_RECORDS PROVIDED:_
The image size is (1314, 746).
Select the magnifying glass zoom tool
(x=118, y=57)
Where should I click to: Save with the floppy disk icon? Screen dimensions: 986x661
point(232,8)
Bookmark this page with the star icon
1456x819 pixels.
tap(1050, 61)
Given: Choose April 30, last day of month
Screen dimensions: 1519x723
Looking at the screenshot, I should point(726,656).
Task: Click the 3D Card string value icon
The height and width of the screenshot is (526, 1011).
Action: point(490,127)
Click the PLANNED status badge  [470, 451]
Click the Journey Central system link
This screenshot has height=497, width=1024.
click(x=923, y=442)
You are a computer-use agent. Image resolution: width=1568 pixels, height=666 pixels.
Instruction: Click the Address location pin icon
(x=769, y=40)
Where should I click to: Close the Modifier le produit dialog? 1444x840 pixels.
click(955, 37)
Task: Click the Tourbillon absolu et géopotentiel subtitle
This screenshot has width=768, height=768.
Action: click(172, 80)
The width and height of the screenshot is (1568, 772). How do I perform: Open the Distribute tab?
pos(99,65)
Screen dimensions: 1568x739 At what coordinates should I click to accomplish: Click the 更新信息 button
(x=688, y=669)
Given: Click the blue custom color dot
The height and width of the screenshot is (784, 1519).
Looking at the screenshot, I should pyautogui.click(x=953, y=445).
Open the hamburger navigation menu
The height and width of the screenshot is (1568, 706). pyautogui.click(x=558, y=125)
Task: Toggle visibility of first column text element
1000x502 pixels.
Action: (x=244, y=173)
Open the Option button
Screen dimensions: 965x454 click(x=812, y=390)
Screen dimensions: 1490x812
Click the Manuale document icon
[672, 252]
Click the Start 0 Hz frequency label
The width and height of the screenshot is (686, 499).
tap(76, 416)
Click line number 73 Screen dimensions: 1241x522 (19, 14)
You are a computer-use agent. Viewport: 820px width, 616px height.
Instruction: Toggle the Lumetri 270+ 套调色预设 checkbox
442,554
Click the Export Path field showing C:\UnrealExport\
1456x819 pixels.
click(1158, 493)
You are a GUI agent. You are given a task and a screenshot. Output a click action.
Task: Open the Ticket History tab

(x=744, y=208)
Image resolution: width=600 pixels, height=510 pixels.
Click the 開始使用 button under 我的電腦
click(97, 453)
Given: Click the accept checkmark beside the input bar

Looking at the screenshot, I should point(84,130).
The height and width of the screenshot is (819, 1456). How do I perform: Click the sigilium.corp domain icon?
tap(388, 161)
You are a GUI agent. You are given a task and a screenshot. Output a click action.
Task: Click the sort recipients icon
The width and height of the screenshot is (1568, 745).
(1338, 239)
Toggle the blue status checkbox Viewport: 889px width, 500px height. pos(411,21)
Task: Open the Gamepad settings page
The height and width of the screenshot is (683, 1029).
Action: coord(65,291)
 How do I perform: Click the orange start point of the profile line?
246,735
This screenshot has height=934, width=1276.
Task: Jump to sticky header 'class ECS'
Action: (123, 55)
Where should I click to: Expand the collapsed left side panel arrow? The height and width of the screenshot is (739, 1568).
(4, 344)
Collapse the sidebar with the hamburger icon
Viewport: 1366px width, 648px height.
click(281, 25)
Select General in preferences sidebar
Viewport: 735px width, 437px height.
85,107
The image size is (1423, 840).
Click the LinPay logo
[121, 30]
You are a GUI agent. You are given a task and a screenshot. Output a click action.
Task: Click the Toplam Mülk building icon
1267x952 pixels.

_EXERCISE AIM:_ Rewrite the listing above, swapping "hamburger" for "three-line" and keeping everything else identical.

_OUTPUT FOR THIS TASK:_
The image size is (1314, 746).
Select the magnifying glass zoom tool
(x=118, y=57)
Where should I click to: Save with the floppy disk icon? Screen dimensions: 986x661
point(232,8)
Bookmark this page with the star icon
1456x819 pixels.
tap(1050, 61)
Given: Choose April 30, last day of month
Screen dimensions: 1519x723
Looking at the screenshot, I should point(726,656).
Task: Click the 3D Card string value icon
The height and width of the screenshot is (526, 1011).
Action: point(490,127)
Click the PLANNED status badge  [470, 451]
Click the Journey Central system link
This screenshot has height=497, width=1024.
click(x=923, y=442)
You are a computer-use agent. Image resolution: width=1568 pixels, height=666 pixels.
Instruction: Click the Address location pin icon
(x=769, y=40)
Where should I click to: Close the Modifier le produit dialog? 1444x840 pixels.
click(955, 37)
Task: Click the Tourbillon absolu et géopotentiel subtitle
This screenshot has width=768, height=768.
Action: click(172, 80)
The width and height of the screenshot is (1568, 772). How do I perform: Open the Distribute tab?
pos(99,65)
Screen dimensions: 1568x739 At what coordinates should I click to accomplish: Click the 更新信息 button
(x=688, y=669)
Given: Click the blue custom color dot
The height and width of the screenshot is (784, 1519).
Looking at the screenshot, I should pyautogui.click(x=953, y=445).
Open the three-line navigation menu
The height and width of the screenshot is (1568, 706). pyautogui.click(x=558, y=125)
Task: Toggle visibility of first column text element
1000x502 pixels.
Action: (x=244, y=173)
Open the Option button
Screen dimensions: 965x454 click(x=812, y=390)
Screen dimensions: 1490x812
Click the Manuale document icon
[672, 252]
Click the Start 0 Hz frequency label
The width and height of the screenshot is (686, 499).
tap(76, 416)
Click line number 73 Screen dimensions: 1241x522 (19, 14)
You are a computer-use agent. Viewport: 820px width, 616px height.
Instruction: Toggle the Lumetri 270+ 套调色预设 checkbox
442,554
Click the Export Path field showing C:\UnrealExport\
1456x819 pixels.
click(1158, 493)
You are a GUI agent. You are given a task and a screenshot. Output a click action.
Task: Open the Ticket History tab

(x=744, y=208)
Image resolution: width=600 pixels, height=510 pixels.
Click the 開始使用 button under 我的電腦
click(97, 453)
Given: Click the accept checkmark beside the input bar

Looking at the screenshot, I should point(84,130).
The height and width of the screenshot is (819, 1456). How do I perform: Click the sigilium.corp domain icon?
tap(388, 161)
You are a GUI agent. You are given a task and a screenshot. Output a click action.
Task: Click the sort recipients icon
The width and height of the screenshot is (1568, 745).
(1338, 239)
Toggle the blue status checkbox Viewport: 889px width, 500px height. pos(411,21)
Task: Open the Gamepad settings page
The height and width of the screenshot is (683, 1029).
Action: coord(65,291)
 How do I perform: Click the orange start point of the profile line?
246,735
This screenshot has height=934, width=1276.
Task: Jump to sticky header 'class ECS'
Action: (123, 55)
Where should I click to: Expand the collapsed left side panel arrow? The height and width of the screenshot is (739, 1568).
(4, 344)
Collapse the sidebar with the three-line icon
Viewport: 1366px width, 648px height.
click(281, 25)
Select General in preferences sidebar
Viewport: 735px width, 437px height.
85,107
The image size is (1423, 840).
Click the LinPay logo
[121, 30]
You are a GUI agent. You are given a task and a screenshot. Output a click action.
Task: Click the Toplam Mülk building icon
1267x952 pixels.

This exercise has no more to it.